So don't fall back, keep fighting, out of your eyes, she's rising.

Lolita Trancy, 14, Victor of the 100th Hunger Games

Nobody was very happy with me as a victor.

They wanted Deverra, the girl who had passion, motivation, good looks, and intelligence. They wanted Leander, the soft-spoken guy who snared everybody's ethos. They wanted Lynch, the gentle giant who wouldn't crush a fly. They wanted Imani, the direct antagonist who had eyes like ice. They even wanted Sabryn, for her fantastic development inside the arena.

But nobody wanted the malnourished, scrappy, unattractive, smarmy little brat from District One who did nothing but spread some acidic words around.

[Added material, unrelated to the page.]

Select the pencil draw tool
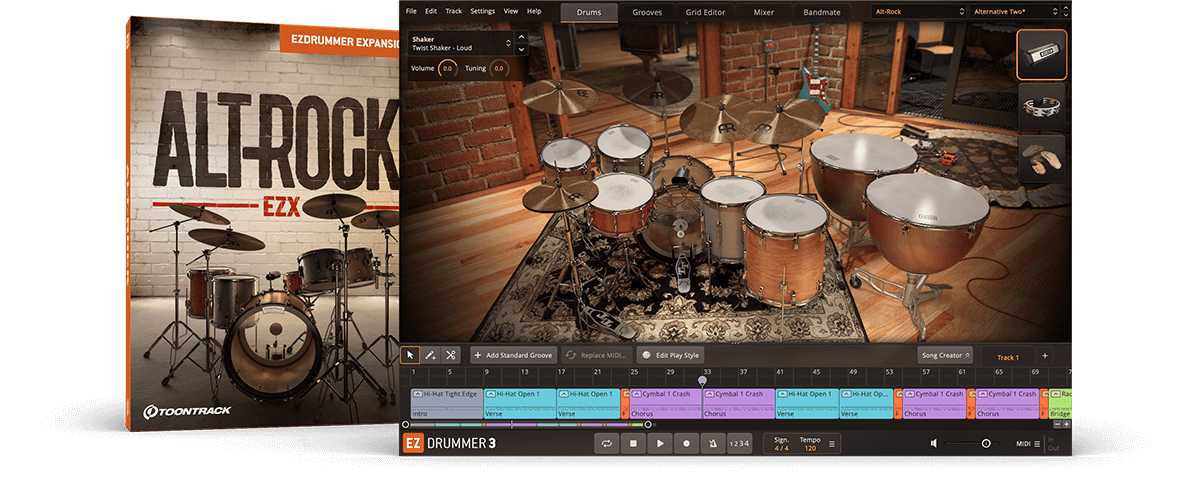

In fact, when I got home, the first thing my mother did was take one look at me and ask where Imani's funeral would be held so she could attend.

I didn't answer her, though I knew very well. (They'd hold a mass funeral for the public in the Town Square featuring the dolled-up bodies where citizens and some select Capitolites could blow kisses and offer up flowers, and then they'd pass the corpses onto the families to hold smaller, private funerals and burials.)

But I wasn't about to tell her that. Why would she want to attend the funeral of a girl who I had killed not with my own hands, but with just my evil deeds?

I'd just pushed past her and went straight to my father.

He was beaming. He was proud. He reached his arms out for a big old father-daughter hug, and I was more than glad to give it to him. It was held from me for so long; the arena tried to strip it of me more than once.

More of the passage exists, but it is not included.